总的来说,当MR/DD患儿出现以下情况时,应首选染色体检查:①合并先天畸形(如颅面部畸形、手足畸形、内脏畸形等);②家族中有MR/DD患者;③母亲有不良生育史:如反复流产、死产、死胎等。

由于细胞培养、染色技术的提高,分子遗传学的不断进步,促进了染色体定位技术的发展。近年来,大量与MR/DD相关染色体异常疾病被发现,由于此类疾病的染色体异常通常较为微小,用常规染色体显带技术难以检测,故另起一节进行阐述。

3.2 遗传综合征

近年来随着荧光原位杂交(fluorescence in situ hybridization,FISH)、多重连接依赖探针扩增(multiplex ligation-dependent probe amplification,MLPA)、微阵列技术等一系列技术应用于染色体、基因检测,发现了许多常规光学显微镜不能检测出的染色体的微小缺失或重复,称为染色体微缺失或微重复综合征(microdeletion or microrepetition syndrome)。

▸ 所给材料:
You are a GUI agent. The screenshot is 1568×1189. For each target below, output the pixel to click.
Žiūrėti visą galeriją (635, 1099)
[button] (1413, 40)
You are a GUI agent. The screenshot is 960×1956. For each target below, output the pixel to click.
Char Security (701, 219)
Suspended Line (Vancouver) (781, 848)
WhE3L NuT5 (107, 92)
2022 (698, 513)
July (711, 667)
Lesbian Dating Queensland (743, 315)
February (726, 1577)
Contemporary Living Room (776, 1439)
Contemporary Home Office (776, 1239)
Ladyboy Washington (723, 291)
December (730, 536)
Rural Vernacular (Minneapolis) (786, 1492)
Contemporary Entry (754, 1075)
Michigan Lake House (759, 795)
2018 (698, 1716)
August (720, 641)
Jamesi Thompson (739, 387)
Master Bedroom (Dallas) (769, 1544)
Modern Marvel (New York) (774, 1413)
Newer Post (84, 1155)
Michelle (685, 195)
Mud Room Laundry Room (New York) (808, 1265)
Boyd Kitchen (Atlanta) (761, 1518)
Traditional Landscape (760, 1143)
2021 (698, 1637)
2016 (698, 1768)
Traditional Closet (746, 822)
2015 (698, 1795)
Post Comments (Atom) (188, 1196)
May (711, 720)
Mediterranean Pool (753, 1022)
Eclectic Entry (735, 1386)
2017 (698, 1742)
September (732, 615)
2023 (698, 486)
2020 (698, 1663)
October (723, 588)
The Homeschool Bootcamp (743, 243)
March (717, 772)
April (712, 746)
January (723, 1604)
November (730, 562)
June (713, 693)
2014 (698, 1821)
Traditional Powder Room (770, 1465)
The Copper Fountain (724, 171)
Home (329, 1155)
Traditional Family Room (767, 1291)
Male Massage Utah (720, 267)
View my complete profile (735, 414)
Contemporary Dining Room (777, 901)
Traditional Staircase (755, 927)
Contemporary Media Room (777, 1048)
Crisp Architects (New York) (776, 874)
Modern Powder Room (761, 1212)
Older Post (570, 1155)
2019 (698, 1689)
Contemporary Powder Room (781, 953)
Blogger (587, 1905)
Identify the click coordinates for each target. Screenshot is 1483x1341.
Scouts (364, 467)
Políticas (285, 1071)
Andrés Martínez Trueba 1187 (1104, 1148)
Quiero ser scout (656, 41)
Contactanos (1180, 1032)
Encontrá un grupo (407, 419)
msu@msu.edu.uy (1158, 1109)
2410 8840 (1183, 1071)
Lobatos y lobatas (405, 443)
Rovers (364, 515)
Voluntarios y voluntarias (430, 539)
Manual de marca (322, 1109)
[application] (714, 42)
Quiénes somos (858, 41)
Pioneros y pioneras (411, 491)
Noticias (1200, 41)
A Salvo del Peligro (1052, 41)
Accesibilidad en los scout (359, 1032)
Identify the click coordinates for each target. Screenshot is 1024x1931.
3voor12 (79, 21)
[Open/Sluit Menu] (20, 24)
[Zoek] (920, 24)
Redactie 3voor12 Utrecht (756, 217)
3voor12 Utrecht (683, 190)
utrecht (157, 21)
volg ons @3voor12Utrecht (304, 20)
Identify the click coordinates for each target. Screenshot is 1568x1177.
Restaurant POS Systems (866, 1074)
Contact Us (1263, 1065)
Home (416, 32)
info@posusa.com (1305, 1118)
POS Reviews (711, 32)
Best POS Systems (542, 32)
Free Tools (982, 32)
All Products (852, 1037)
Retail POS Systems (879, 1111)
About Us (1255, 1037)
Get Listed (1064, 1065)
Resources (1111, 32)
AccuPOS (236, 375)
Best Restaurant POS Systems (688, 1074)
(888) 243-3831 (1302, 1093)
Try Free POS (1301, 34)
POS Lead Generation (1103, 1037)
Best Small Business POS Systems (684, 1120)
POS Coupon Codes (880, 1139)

▸ 练习 1: 请照抄关于MR/DD遗传学检查的节选中从"近年来随着荧光原位杂交(fluorescence in situ"起、一直到"or microrepetition syndrome)。"为止的全部文字。
▸ 练习 2: 请接续关于MR/DD遗传学检查的节选,从它的最后一句之后往下写。

▸ 练习答案 1:
近年来随着荧光原位杂交(fluorescence in situ hybridization,FISH)、多重连接依赖探针扩增(multiplex ligation-dependent probe amplification,MLPA)、微阵列技术等一系列技术应用于染色体、基因检测,发现了许多常规光学显微镜不能检测出的染色体的微小缺失或重复,称为染色体微缺失或微重复综合征(microdeletion or microrepetition syndrome)。

▸ 练习答案 2:
FISH技术利用荧光标记的核酸探针与目标核酸序列进行杂交,经洗涤后在荧光显微镜下检测,从而分析染色体的结构,可以发现一些微小的结构畸变,目前已被公认为染色体微缺失或微重复检测的金标准,但核酸探针的制作需要知道致病位点或可疑位点,无法对未知变异进行筛查。MLPA技术则利用探针和靶序列DNA进行杂交,之后通过连接和PCR扩增,其产物通过毛细管电泳分离和数据收集,然后采用软件对收集的数据进行分析,具有同时高效检测多个位点的能力,比FISH和 Southern-blot等更具优势。随着微阵列技术分辨率的提高,Array-CGH、SNP Array等技术亦开始用于全基因组拷贝数变异(copy number variations,CNVs)的研究。此外,MLPA可以和微阵列芯片相结合,发展成为MLPA-微阵列技术,使得实验操作更加简便快捷,并可检测出更多微小的染色体畸变。因微阵列技术检测CNVs可发现多种变异,因此适应于对不明原因的MR/DD患儿进行筛查,有文献报道使用Array-CGH对不明原因的MR/DD患儿进行CNVs分析发现11.7%的患儿存在染色体微小畸变。

目前已经报道的染色体微缺失或微重复综合征有70余种,包括17q21.31微缺失综合征、3q29微缺失综合征、15q24微缺失综合征、2q32.3q33微缺失综合征、22q11.2微重复综合征、7q11.23微重复综合、17p11.2综合征、2q23.1微重复综合征、16p11.2微缺失综合征[36]等。相信随着检测技术的进一步发展,还将会有更多的染色体微小畸变将被发现。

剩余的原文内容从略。